# Anyone been deactivated because of not following customers instructions delivery specifications ?



## Amsoil Uber Connect (Jan 14, 2015)

What was the out come ?


----------



## getawaycar (Jul 10, 2017)

No. But I hate it when there's a mansion-like house with a locked iron gate that goes around the whole house including yard and driveway, with no delivery instructions and no way to get in. When you try calling the customer through the app they aren't home, and there's no intercom. I don't like leaving the package outside the gate but what else can you do.

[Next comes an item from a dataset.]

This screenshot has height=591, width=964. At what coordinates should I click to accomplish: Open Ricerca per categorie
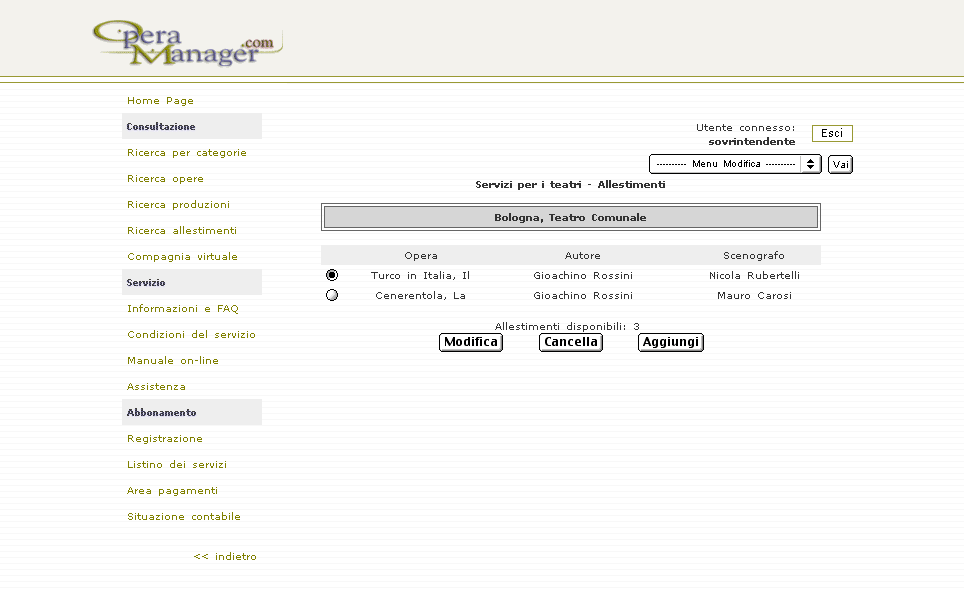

But that's probably more Amazon's fault then the customer. Amazon doesn't make it easy for customers to leave delivery instructions when placing their order. There's a way to do it but its not easy to find. I wish they would get their act together. It makes life harder as a driver when there is no gate code or other delivery instructions.


----------



## Ryan Do (Apr 17, 2017)

getawaycar said:


> No. But I hate it when there's a mansion-like house with a locked iron gate that goes around the whole house including yard and driveway, with no delivery instructions and no way to get in. When you try calling the customer through the app they aren't home, and there's no intercom. I don't like leaving the package outside the gate but what else can you do.
> 
> But that's probably more Amazon's fault then the customer. Amazon doesn't make it easy for customers to leave delivery instructions when placing their order. There's a way to do it but its not easy to find. I wish they would get their act together. It makes life harder as a driver when there is no gate code or other delivery instructions.


I was at the similar place too, the gate can be open but there was a steel note said if anyone should pass this point may be shooted. I throw the packages over the gate and run. Lol.


----------